The benefits of mentorship flow in both directions, she says. At BAMC, Page has worked with MHA students from the U on key endeavors like finding an ideal new location for the medical center’s new 106,000-acre health and wellness campus, slated to open this summer. Similarly, years ago MHA students helped Page develop a strategic plan for the BAMC, which is still in use.
“I tell them, yes I love to help the University of Minnesota—and I love the help I get from the University of Minnesota,” she continues. “I could’ve paid a consulting firm $100,000 to come out here and select a site, but the students did a stellar job. If you give students an opportunity to do great work, that always comes back to you.”
When Page joined the Alumni Association board nine years ago, the lifelong Wisconsinite had some brushing up to do on Gopher culture. “I had five young kids at home when I was in grad school. I didn’t go to football games, I didn’t go to the bars; I was taking care of little kids. I didn’t know Ski-U-Mah. So when I first joined the Alumni Association, I was so puzzled; I asked, ‘Why are all your Ws upside down?’”

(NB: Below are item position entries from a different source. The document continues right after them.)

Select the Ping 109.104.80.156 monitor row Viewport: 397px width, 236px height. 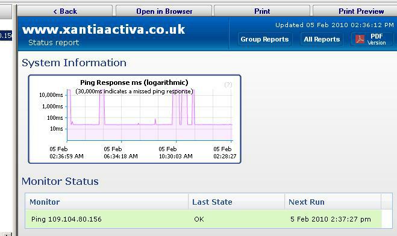203,219
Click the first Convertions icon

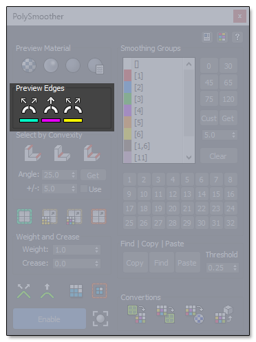pos(137,314)
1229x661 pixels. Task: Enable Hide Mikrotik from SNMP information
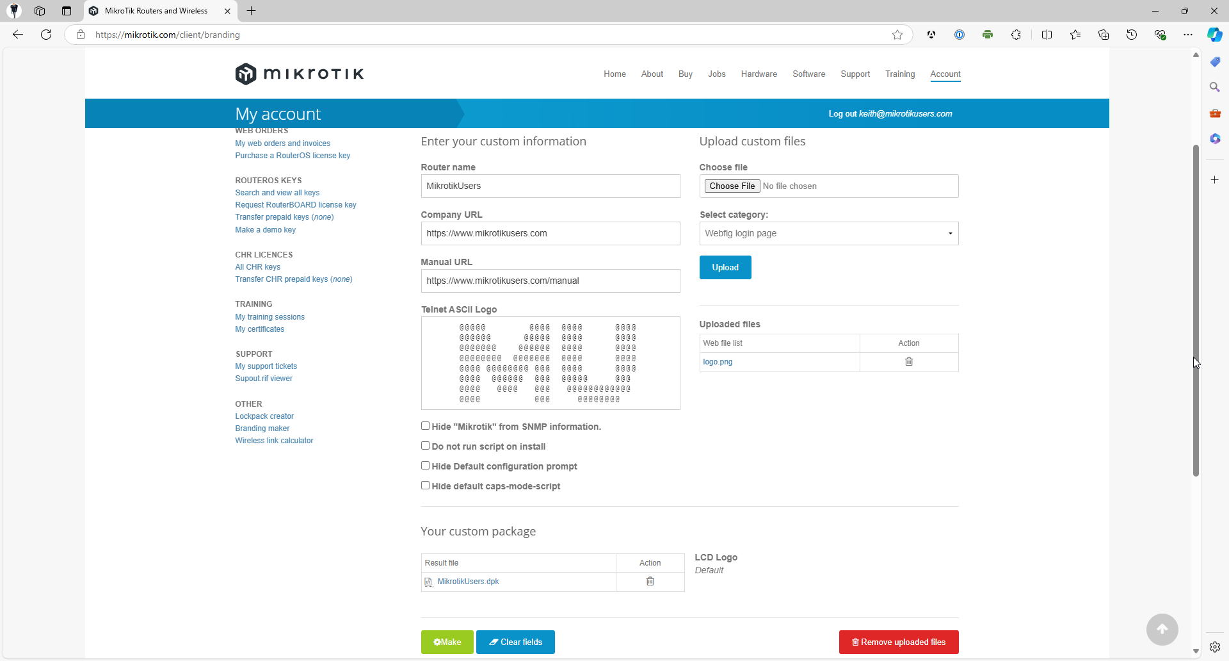click(x=425, y=425)
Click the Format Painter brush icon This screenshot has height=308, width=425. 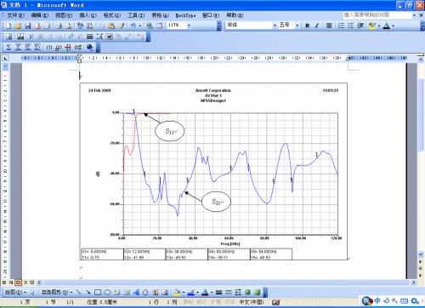pyautogui.click(x=122, y=26)
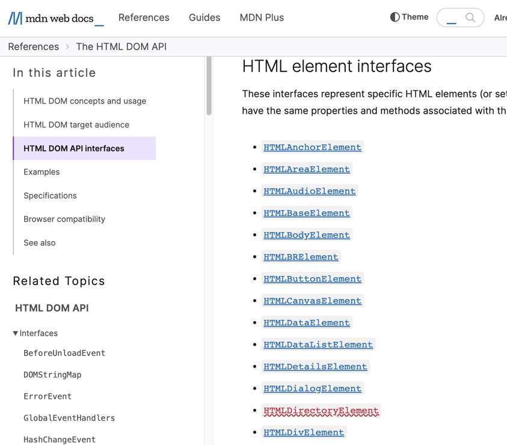
Task: Collapse the Interfaces disclosure triangle
Action: pos(16,333)
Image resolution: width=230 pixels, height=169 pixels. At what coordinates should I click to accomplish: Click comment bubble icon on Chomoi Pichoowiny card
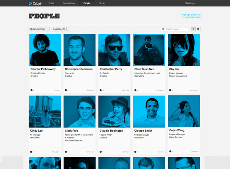coord(31,90)
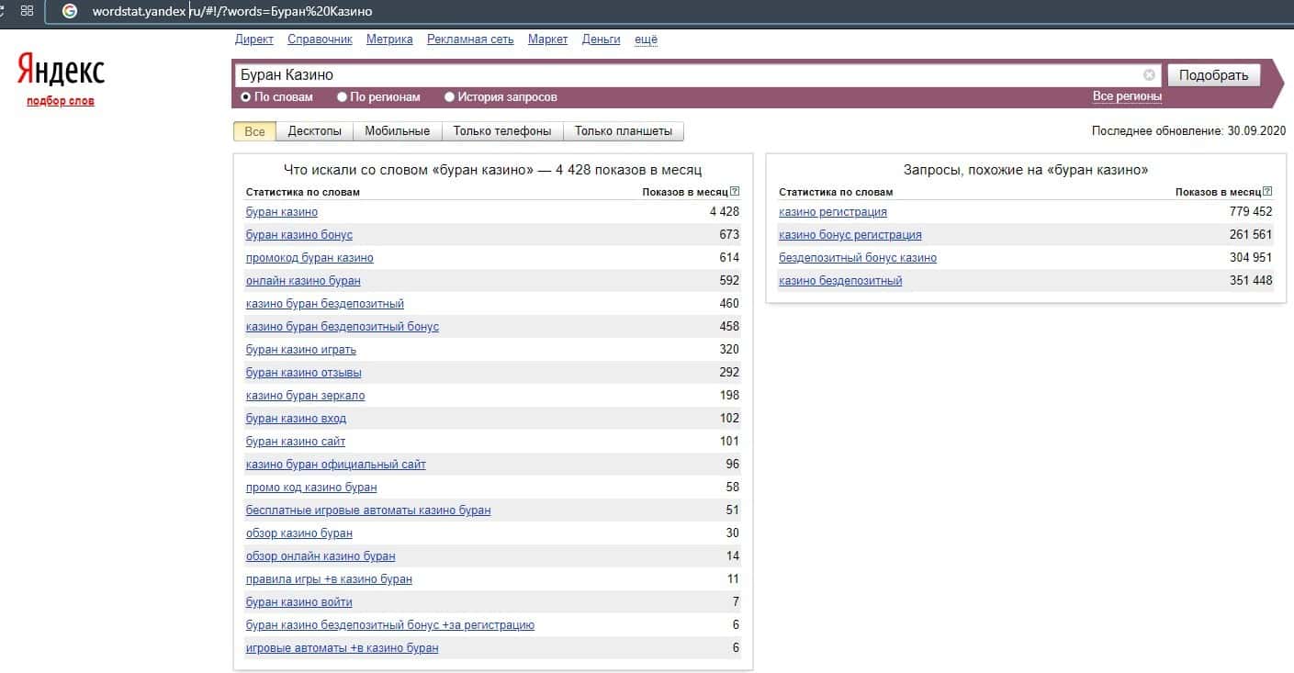
Task: Select the 'По регионам' radio button
Action: [x=342, y=96]
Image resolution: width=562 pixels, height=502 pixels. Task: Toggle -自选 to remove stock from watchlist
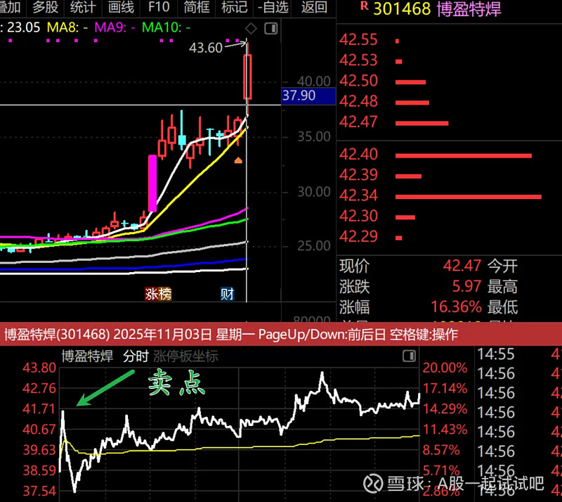click(274, 9)
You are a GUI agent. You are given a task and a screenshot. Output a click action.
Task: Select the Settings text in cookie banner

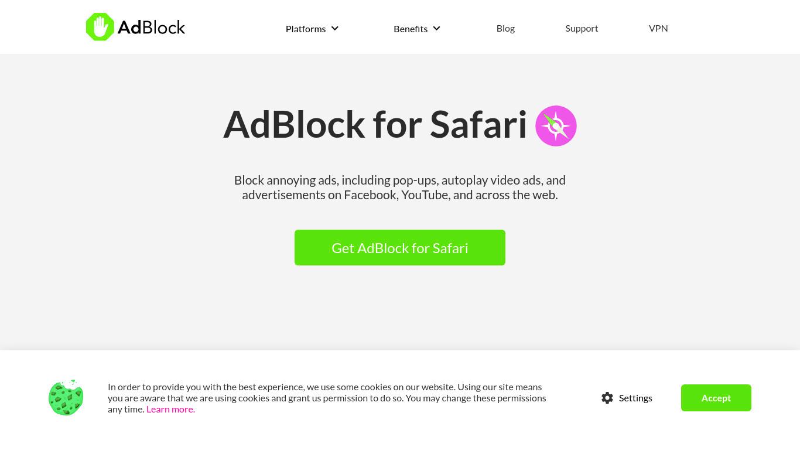coord(635,398)
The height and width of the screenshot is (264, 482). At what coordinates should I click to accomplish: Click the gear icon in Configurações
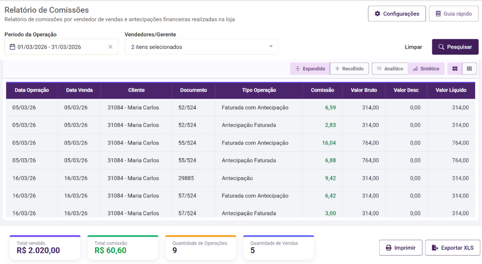(x=377, y=14)
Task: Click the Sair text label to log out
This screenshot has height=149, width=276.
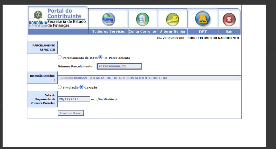Action: tap(229, 32)
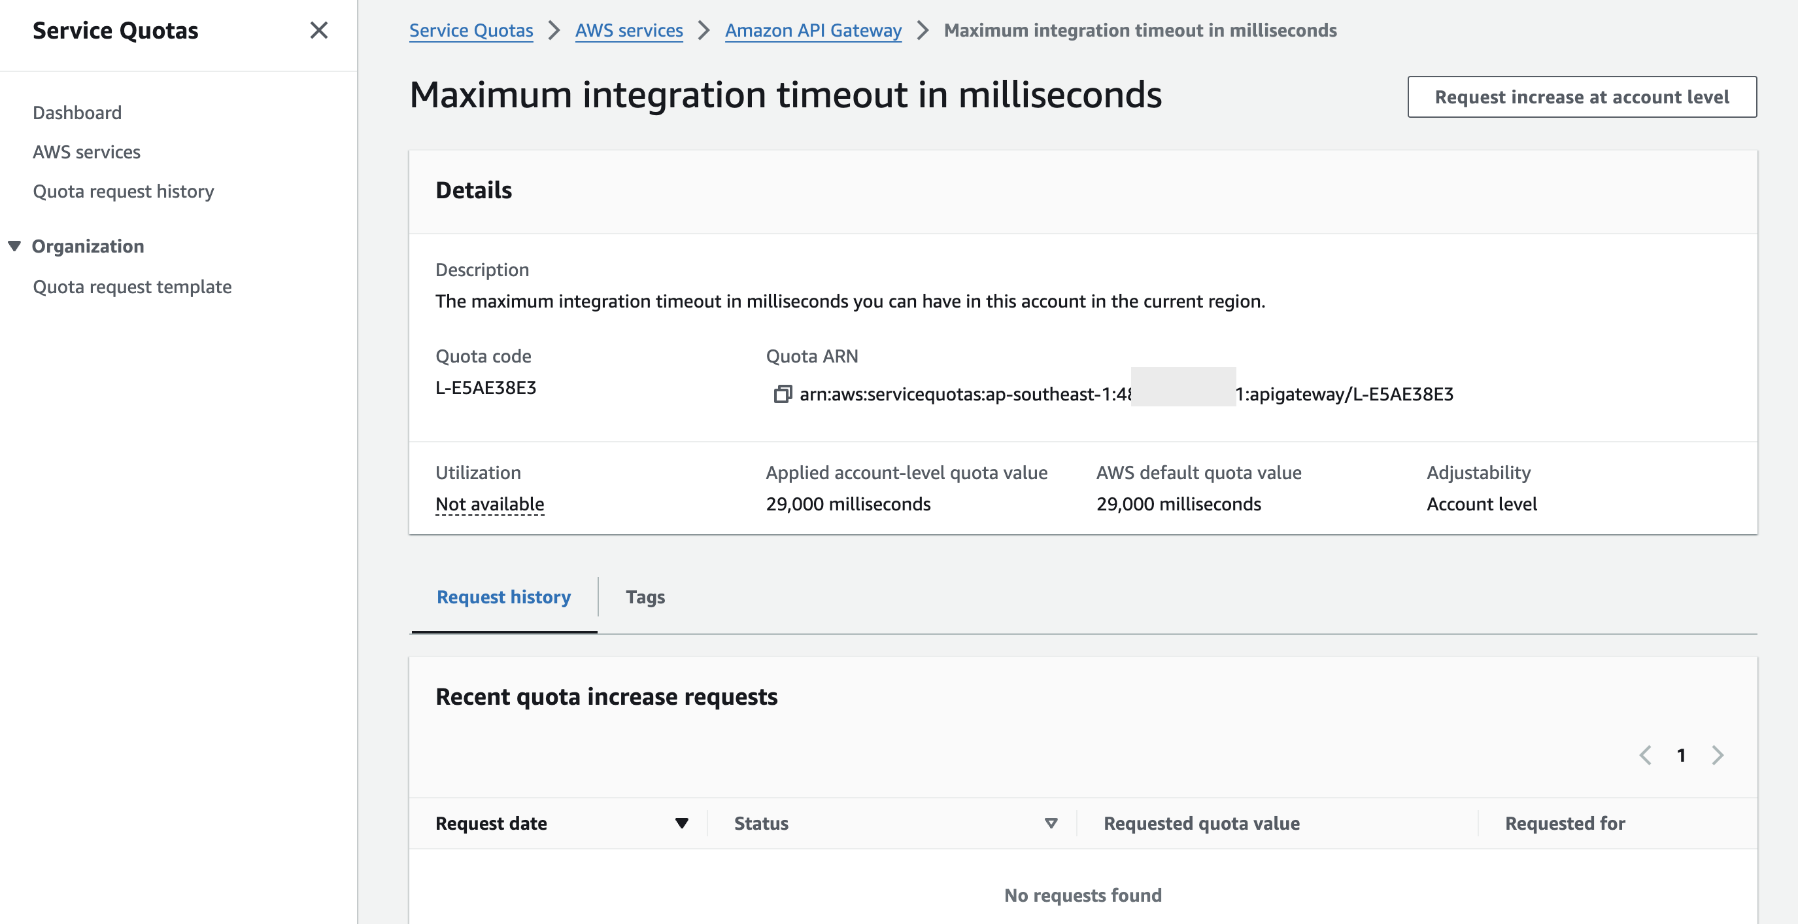Open Quota request template page

click(x=132, y=286)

Page’s optimistic approach to work and to life is summed up in a three-part mantra: Assume goodness, choose joy, and proceed with grace. That philosophy is taking root across the medical center, with staffers putting it on signs around the building and on email signatures.
In 2008, Page, who has always been interested in public policy, ran for the Wisconsin state senate seat in her district. Although she lost to the incumbent, she doesn’t rule out a future run for political office. “I love what I do now. I don’t know what’s next. I think you go where life takes you, and you always scan the horizon for an opportunity to make a difference in the world.”